If only those responsible for governing India were more economically sensitive. The latest update from the Ministry of Finance presents a huge setback to India's economic prospects. That a bill slated to add atleast 3% points to India's annual GDP growth has been rejected. The Indian politicians have far more serious concerns than the economy's well being.
The bill in question was for introducing the 'Goods and Services Tax' (GST) in India. A much talked about and much-needed reform for the Indian economy. Some of the benefits of GST introduction would have been:
Creating a single, unified Indian market to make the economy stronger.
Abolition of numerous other taxes such as octroi, central sales tax, state-level sales tax, stamp duty, turnover tax etc.

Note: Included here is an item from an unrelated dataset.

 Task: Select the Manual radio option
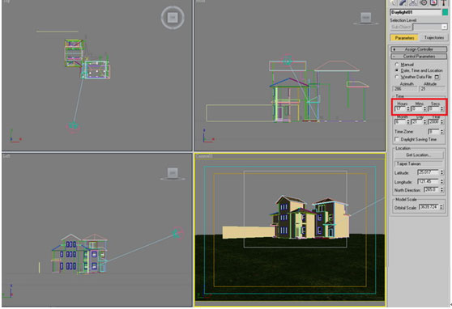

The resultant rate of tax would be 14-16% under GST as against around 20% currently. This would benefit individuals as prices would come down. Lower prices would lead to more consumption, thereby helping companies grow their turnover and profitability.
India would join the league of 140 countries already having implemented GST.
But unfortunately, loss of political autonomy is not acceptable to Indian policymakers. If that comes at the cost of the economy's retarded growth, so be it. Apart from high indirect taxes, what also hurts India is the rather distorted nature of taxes. We certainly do not expect the Government to reduce taxes substantially. There are simply too many vested interests involved for it to take such a step. But we would certainly love it if the Government took steps to correct the current distorted tax regime. Unfortunately even an earnest step in this direction seems to be going futile.
The uniform tax measure (GST) threatened to eliminate the scope of individual discretions of state and central finance ministers in imposing taxes. This would have served the larger goal of keeping a check on prices. And solve the biggest economic problem India is currently facing. However, such solutions that curb their political rights are not acceptable to Indian policymakers.
The Government certainly needs more money. A ballooning fiscal deficit cannot be addressed only by hiking taxes. For this would mean burdening the already heavily taxed classes. But the GST would have ensured more equitable distribution of tax payment. As also more efficient usage of the funds thus collected. What's more, it could also mean greater wealth creation for shareholders as firms rake up more profit growth than usual. But unfortunately, we live in a country where politics is bigger than economics!